Aussicht auf dem Kienberg in Freudenstadt Foto: Niklas Ortmann

Kräftiger Schneefall hat am Donnerstag schöne Winterlandschaften im Kreis Freudenstadt gezaubert. Wir haben die Bilder.

Pünktlich zum Berufsverkehr schneite es rund um Freudenstadt kräftig. Der prognostizierte stärkere Schneefall hielt sich mit rund sechs Zentimetern jedoch in Grenzen. So lief der Verkehr in der Freudenstädter Innenstadt nahezu normal.

 

Räumdienste waren im Dauereinsatz; die Hauptstraßen gegen Mittag nahezu Schneefrei. Die Eisenbahn war weitgehend ohne Probleme unterwegs. Auch die Gehwege und Zugänge waren überwiegend vom Schnee befreit.
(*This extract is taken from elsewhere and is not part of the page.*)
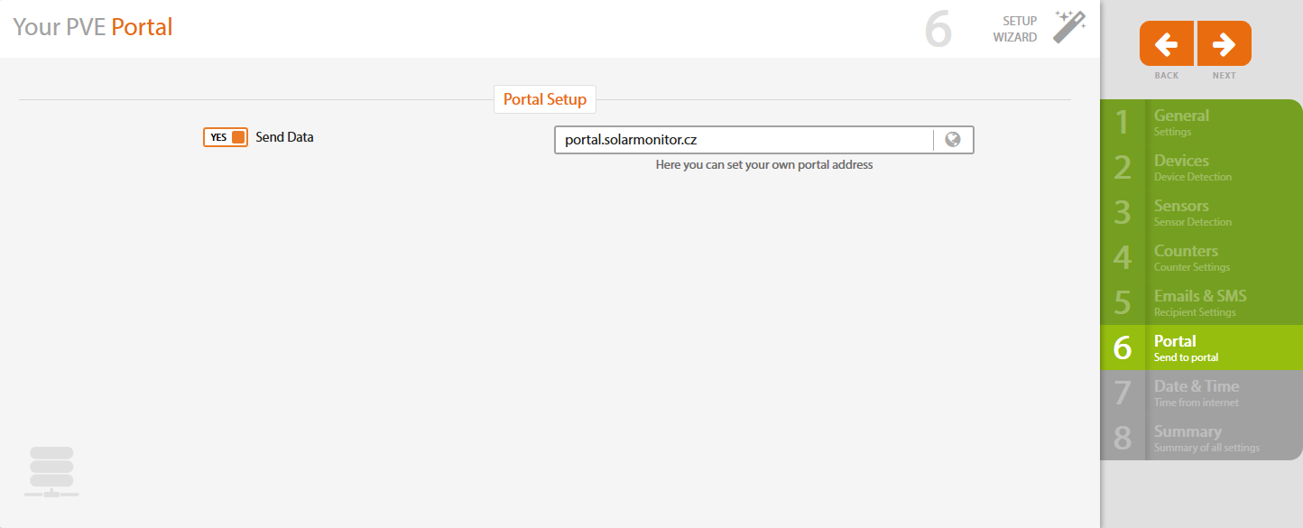Click the Portal Setup section heading
1303x528 pixels.
click(545, 99)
Dazu wurde eifrig mit Muskelkraft die Schneeschippe genutzt.

Nichtsdestotrotz kam es durch Glätte und Schnee im Kreis Freudenstadt zu zahlreichen Unfällen und Verkehrsbehinderungen.
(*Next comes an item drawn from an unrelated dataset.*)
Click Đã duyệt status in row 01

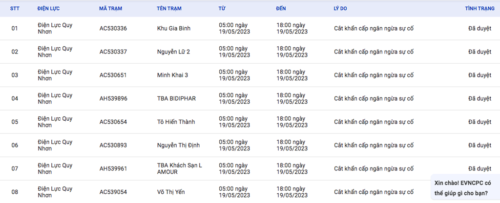click(479, 28)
Für Wintersport reicht’s noch nicht

Temperaturen rund um die Null Grad verhinderten eine festgetretene Schneedecke. Selbst auf der Schwarzwaldhochstraße (B 500) hielt sich der Schneefall in Grenzen. Rund sechs bis acht Zentimeter reichen weiterhin nicht zum Ausüben des Wintersport aus.

Wenn die Prognosen eintreten, wird es bis Sonntag in klaren Nächten zu Temperaturen von bis zu minus zehn Grad kommen. Das reicht dann zumindest, dass Schneekanonen und Schneelanzen technischen Schnee produzieren können.

Als es einen Meter Neuschnee an einem Tag gab

Deutlich wurde am Donnerstag: Wenn es in der Stadt mal wieder heftig schneit, werden in der Innenstadt die Parkplätze deutlich knapp. Nicht daran zu denken, wenn es einmal wieder an einem Tag über einen Meter Neuschnee gäbe, wie am 1. März 1988.

Damals ging nichts mehr, und in dieser Zeit kamen oft die Schneepflüge nicht mehr durch Nebenstraßen durch. Und das, obwohl man damals mit dem Spitzschneeflug unterwegs war. Autos waren teilweise meterhoch eingeschneit – da halfen nur noch Fahnen, um zu erkennen: Da muss wohl ein Auto stehen.